Abstract

Sodium-glucose cotransporter (SGLT) inhibitors are used in the treatment of type 2 diabetes mellitus (T2DM) and chronic kidney disease (CKD). In the SCORED trial, sotagliflozin (SOTA), a dual SGLT1/2 inhibitor, demonstrated significant reductions in both myocardial infarction (MI) and stroke in patients with T2DM and CKD. These results suggest a cardiovascular (CV) benefit of SOTA in patients with T2DM and CKD who are at increased risk of thromboembolic disease.
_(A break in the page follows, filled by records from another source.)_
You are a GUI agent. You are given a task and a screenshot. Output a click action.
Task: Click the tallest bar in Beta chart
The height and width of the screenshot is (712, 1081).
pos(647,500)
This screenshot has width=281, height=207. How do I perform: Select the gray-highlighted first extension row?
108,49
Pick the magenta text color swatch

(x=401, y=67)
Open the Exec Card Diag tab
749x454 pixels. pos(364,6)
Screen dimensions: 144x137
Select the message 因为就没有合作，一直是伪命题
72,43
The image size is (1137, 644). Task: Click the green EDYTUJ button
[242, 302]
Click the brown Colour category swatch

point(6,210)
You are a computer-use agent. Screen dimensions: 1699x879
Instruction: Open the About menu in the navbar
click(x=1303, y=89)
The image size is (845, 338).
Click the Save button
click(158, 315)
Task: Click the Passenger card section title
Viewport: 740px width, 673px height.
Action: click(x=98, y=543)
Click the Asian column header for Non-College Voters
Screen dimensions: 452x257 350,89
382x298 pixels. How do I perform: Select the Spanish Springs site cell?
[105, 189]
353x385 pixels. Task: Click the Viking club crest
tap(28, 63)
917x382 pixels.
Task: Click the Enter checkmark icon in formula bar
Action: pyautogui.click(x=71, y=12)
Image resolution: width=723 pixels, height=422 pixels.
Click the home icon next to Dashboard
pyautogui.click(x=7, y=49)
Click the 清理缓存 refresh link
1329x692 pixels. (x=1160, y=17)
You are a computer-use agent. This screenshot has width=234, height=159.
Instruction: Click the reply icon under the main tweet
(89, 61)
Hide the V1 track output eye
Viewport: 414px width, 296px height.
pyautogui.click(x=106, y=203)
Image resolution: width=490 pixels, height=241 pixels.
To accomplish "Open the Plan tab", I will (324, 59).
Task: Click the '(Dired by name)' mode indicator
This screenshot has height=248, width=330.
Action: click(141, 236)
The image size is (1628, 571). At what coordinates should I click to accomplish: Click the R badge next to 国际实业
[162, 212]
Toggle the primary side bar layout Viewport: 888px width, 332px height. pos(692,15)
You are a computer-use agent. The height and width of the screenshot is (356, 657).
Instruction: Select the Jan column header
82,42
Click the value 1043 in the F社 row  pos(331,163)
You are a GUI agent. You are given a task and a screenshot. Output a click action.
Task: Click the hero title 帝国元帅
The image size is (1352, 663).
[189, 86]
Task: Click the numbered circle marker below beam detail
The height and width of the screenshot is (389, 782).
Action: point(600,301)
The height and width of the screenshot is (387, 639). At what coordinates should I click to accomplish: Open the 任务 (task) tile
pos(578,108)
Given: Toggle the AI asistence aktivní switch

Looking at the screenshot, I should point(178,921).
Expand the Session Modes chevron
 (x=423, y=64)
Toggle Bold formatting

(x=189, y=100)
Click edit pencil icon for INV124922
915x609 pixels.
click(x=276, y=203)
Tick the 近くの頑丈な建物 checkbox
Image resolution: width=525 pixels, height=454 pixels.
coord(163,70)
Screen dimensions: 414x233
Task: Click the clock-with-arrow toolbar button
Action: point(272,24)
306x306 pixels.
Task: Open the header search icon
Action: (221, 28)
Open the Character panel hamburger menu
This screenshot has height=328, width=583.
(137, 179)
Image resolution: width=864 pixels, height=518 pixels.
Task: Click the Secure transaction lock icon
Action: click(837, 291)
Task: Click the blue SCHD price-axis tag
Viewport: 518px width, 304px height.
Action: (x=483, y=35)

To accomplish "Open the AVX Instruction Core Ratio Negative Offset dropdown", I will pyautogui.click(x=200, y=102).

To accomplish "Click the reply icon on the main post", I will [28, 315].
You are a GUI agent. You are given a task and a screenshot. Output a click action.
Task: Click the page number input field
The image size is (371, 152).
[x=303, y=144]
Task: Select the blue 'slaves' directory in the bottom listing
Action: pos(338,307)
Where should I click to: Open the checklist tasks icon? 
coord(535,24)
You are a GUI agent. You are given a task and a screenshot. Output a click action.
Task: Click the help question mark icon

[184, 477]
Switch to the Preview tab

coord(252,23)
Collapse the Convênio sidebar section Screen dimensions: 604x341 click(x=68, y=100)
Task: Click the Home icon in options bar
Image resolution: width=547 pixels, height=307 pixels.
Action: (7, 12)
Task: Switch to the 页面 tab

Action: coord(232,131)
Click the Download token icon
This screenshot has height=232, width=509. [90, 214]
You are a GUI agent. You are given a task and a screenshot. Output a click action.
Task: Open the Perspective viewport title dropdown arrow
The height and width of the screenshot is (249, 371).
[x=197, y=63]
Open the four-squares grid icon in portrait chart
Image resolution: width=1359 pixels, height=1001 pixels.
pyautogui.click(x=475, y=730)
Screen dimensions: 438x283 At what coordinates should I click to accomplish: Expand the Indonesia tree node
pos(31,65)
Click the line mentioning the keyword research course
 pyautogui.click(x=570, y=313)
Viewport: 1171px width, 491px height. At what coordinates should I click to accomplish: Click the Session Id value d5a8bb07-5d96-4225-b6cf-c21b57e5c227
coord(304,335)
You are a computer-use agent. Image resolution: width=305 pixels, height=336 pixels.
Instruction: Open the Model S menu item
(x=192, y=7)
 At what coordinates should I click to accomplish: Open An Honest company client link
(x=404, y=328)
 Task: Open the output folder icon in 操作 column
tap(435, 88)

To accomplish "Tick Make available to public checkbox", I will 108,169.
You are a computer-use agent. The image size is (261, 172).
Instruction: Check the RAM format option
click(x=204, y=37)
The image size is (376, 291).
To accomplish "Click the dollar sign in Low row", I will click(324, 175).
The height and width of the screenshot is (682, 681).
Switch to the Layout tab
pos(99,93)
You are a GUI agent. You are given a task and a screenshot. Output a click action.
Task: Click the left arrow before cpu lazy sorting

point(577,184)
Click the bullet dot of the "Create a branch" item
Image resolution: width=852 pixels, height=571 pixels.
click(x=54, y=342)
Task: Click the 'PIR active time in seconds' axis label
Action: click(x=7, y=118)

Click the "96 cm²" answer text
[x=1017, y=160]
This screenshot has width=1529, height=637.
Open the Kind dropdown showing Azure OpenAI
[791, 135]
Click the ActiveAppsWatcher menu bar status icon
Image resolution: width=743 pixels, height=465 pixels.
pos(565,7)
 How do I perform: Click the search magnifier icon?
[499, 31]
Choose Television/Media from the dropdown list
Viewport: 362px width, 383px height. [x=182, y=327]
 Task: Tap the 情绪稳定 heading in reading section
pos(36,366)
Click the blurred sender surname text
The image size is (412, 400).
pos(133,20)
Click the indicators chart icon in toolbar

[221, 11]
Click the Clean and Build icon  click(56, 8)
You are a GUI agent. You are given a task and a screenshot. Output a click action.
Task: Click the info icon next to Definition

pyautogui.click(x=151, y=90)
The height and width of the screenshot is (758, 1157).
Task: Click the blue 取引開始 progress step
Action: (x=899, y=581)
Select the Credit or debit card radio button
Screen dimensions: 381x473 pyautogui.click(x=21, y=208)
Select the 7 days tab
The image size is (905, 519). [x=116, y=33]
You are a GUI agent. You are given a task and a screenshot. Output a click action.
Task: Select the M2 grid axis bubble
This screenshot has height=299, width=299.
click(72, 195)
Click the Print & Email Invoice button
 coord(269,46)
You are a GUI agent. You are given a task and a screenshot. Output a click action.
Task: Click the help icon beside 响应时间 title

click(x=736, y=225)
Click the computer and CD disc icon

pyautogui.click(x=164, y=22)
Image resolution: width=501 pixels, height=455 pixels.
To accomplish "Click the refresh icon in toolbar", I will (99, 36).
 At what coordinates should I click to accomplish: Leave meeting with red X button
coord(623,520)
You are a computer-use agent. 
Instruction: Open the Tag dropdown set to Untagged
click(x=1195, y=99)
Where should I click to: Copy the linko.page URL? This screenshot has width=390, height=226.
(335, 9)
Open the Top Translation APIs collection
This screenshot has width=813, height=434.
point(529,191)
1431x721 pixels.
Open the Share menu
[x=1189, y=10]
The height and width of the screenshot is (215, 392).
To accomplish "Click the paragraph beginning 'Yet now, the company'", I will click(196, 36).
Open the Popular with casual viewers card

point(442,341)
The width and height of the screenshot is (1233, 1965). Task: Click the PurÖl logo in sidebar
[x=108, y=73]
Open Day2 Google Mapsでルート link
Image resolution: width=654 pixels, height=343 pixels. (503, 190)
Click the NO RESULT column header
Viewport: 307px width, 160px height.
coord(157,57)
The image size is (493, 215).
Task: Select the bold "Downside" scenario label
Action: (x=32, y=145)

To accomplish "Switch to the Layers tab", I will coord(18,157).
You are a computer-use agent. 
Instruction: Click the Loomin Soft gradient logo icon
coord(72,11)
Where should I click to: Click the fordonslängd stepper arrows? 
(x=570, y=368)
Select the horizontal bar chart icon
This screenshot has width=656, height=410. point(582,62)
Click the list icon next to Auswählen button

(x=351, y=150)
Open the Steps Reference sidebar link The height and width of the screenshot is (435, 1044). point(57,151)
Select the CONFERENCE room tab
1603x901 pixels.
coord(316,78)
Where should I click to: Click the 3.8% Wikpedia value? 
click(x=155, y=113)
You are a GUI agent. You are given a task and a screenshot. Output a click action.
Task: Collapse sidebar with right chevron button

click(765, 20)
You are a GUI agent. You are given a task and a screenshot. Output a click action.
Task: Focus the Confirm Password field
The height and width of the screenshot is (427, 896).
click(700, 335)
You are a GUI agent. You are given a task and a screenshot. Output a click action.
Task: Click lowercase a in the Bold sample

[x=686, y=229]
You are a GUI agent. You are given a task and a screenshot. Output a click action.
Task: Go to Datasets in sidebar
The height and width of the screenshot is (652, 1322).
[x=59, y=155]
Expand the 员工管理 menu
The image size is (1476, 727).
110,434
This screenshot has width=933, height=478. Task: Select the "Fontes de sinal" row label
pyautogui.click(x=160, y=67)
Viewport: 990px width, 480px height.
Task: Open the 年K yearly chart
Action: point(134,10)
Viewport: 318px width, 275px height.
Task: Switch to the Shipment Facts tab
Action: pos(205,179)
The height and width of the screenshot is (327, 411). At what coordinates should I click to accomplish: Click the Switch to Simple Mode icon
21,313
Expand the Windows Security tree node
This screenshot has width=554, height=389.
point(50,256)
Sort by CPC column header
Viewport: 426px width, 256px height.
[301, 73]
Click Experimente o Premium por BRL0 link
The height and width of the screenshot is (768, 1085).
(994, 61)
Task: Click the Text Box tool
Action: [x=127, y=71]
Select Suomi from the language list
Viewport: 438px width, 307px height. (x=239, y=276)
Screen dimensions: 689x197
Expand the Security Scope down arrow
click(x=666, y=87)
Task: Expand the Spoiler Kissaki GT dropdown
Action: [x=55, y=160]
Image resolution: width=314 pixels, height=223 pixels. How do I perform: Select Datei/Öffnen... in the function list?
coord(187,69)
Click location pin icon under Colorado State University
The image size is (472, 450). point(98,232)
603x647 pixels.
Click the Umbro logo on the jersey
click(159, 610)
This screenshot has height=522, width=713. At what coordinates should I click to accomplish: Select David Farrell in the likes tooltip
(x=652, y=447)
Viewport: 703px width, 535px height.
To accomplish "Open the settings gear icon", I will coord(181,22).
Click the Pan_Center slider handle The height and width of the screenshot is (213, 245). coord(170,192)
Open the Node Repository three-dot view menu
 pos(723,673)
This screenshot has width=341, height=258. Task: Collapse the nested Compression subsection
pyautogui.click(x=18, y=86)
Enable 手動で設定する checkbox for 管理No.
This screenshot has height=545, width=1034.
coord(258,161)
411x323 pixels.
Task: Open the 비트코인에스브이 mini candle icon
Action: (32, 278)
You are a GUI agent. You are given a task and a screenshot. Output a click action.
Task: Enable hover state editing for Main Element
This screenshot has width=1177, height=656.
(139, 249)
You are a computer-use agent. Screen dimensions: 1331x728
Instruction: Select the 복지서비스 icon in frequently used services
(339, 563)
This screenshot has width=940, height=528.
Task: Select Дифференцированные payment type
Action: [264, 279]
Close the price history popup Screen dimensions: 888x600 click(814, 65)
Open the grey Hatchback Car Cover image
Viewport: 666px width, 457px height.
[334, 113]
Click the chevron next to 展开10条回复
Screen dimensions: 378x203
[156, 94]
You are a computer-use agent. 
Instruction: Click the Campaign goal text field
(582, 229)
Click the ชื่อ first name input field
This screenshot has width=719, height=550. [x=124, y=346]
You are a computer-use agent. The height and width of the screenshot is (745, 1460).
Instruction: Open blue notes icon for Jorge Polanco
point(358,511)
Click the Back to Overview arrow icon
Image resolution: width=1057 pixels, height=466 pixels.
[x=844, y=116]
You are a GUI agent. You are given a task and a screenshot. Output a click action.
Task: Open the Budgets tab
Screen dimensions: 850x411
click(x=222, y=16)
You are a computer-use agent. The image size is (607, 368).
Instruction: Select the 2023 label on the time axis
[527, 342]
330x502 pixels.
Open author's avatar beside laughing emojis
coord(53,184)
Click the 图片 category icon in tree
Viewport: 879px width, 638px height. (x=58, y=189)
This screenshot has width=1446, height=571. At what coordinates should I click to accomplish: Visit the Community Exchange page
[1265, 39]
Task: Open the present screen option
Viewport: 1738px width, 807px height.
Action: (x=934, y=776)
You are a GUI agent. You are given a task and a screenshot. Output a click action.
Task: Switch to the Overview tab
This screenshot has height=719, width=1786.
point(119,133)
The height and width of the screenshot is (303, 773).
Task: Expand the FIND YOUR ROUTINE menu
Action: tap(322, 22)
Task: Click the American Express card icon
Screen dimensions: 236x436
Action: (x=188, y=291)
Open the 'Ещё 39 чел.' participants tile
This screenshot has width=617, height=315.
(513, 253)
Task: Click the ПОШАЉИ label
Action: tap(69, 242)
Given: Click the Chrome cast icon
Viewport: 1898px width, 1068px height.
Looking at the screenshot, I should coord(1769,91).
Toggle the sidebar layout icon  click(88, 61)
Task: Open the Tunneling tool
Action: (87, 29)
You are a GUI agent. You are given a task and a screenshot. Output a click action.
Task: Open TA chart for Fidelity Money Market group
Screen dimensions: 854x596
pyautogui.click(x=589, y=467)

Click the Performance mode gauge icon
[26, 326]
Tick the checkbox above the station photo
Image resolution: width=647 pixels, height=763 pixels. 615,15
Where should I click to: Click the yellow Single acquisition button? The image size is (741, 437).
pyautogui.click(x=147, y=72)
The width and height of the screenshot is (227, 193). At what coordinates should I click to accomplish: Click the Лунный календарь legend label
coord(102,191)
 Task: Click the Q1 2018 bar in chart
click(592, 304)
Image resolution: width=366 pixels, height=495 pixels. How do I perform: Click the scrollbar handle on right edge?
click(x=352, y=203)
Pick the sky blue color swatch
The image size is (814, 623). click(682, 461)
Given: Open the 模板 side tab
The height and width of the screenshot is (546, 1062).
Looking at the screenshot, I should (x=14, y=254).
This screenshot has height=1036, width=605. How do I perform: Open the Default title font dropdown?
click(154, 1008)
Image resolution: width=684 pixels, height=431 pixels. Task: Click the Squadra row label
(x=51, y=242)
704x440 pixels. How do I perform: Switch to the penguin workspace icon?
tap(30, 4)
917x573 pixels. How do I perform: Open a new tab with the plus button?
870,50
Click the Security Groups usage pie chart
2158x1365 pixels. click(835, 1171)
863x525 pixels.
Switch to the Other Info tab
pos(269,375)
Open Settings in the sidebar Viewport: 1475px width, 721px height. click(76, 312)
To investigate the underlying mechanism of CV protection, we evaluated the effects of SOTA on platelet activation and thrombus formation, in both in vivo and ex vivo models, to understand its effects on MI and stroke. Washed human platelets treated with SOTA were stimulated with various agonists and platelet activation was assessed via lumi-aggregometry and flow cytometry. In whole blood, SOTA was evaluated for its potential to reduce platelet adhesion and thrombus formation in the perfusion flow chamber and Total Thrombus formation Analysis System (TTAS) assays. In vivo , mice dosed with SOTA were assessed for thrombus formation at the site of injury in real-time in the cremaster arteriole injury model. To determine the effect of SOTA on hemostasis, we assessed coagulation parameters ex vivo in human whole blood using thromboelastography. Finally, bleeding time was measured in vivo in mice dosed with SOTA using the tail bleeding assay. In washed platelets, SOTA inhibits platelet activation and aggregation in a dose-dependent manner. Similarly, a dose-dependent decrease in platelet adhesion and thrombus formation was observed in whole blood assays. In vivo , platelet accumulation and fibrin formation were decreased in mice dosed with SOTA, however no effect is observed in coagulation parameters or bleeding time. SOTA inhibits platelet activation and thrombus formation with no impact on coagulation parameters or bleeding potential. These findings highlight a potential mechanism through which SOTA reduces the risk of stroke and MI in patients with T2DM and CKD, underscoring the importance of further investigation into the role of SOTA in CV protection, particularly in patients suffering from both T2DM and CKD at high risk of thromboembolic events.